Saved entries:
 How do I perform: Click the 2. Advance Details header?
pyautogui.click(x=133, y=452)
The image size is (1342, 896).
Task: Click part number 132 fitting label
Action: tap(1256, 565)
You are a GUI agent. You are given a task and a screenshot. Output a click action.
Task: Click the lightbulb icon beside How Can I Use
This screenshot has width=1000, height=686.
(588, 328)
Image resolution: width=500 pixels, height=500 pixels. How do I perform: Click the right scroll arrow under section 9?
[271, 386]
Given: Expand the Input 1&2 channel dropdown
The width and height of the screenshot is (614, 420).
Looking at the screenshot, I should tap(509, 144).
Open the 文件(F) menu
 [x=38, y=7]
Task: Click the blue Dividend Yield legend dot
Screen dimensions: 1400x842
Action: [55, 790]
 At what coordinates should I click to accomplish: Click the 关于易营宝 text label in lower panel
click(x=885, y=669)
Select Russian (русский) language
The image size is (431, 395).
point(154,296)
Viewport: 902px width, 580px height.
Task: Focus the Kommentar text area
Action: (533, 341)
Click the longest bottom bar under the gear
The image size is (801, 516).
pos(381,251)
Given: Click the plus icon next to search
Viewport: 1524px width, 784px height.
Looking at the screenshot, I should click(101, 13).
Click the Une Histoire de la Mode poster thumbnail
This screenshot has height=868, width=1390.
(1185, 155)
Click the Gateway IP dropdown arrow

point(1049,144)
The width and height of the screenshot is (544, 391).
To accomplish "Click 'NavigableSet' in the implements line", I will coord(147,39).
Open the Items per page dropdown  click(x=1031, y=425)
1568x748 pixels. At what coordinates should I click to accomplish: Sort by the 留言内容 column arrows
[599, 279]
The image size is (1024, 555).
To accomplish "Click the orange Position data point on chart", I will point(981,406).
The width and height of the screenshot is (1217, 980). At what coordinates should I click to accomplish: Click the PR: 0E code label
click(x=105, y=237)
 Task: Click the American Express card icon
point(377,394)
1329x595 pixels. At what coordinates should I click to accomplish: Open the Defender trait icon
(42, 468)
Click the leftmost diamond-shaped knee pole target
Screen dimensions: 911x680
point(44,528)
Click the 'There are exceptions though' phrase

Exercise details. Restate the records in full, keeping every word as it is.

Response.
 How do I perform: Click the 2. Advance Details header?
pyautogui.click(x=133, y=452)
The image size is (1342, 896).
Task: Click part number 132 fitting label
Action: tap(1256, 565)
You are a GUI agent. You are given a task and a screenshot. Output a click action.
Task: Click the lightbulb icon beside How Can I Use
This screenshot has width=1000, height=686.
(588, 328)
Image resolution: width=500 pixels, height=500 pixels. How do I perform: Click the right scroll arrow under section 9?
[271, 386]
Given: Expand the Input 1&2 channel dropdown
The width and height of the screenshot is (614, 420).
Looking at the screenshot, I should tap(509, 144).
Open the 文件(F) menu
 [x=38, y=7]
Task: Click the blue Dividend Yield legend dot
Screen dimensions: 1400x842
Action: [55, 790]
 At what coordinates should I click to accomplish: Click the 关于易营宝 text label in lower panel
click(x=885, y=669)
Select Russian (русский) language
The image size is (431, 395).
point(154,296)
Viewport: 902px width, 580px height.
Task: Focus the Kommentar text area
Action: (533, 341)
Click the longest bottom bar under the gear
The image size is (801, 516).
pos(381,251)
Given: Click the plus icon next to search
Viewport: 1524px width, 784px height.
Looking at the screenshot, I should click(101, 13).
Click the Une Histoire de la Mode poster thumbnail
This screenshot has height=868, width=1390.
(1185, 155)
Click the Gateway IP dropdown arrow

point(1049,144)
The width and height of the screenshot is (544, 391).
To accomplish "Click 'NavigableSet' in the implements line", I will coord(147,39).
Open the Items per page dropdown  click(x=1031, y=425)
1568x748 pixels. At what coordinates should I click to accomplish: Sort by the 留言内容 column arrows
[599, 279]
The image size is (1024, 555).
To accomplish "Click the orange Position data point on chart", I will point(981,406).
The width and height of the screenshot is (1217, 980). At what coordinates should I click to accomplish: Click the PR: 0E code label
click(x=105, y=237)
 Task: Click the American Express card icon
point(377,394)
1329x595 pixels. At what coordinates should I click to accomplish: Open the Defender trait icon
(42, 468)
Click the leftmost diamond-shaped knee pole target
Screen dimensions: 911x680
point(44,528)
Click the 'There are exceptions though' phrase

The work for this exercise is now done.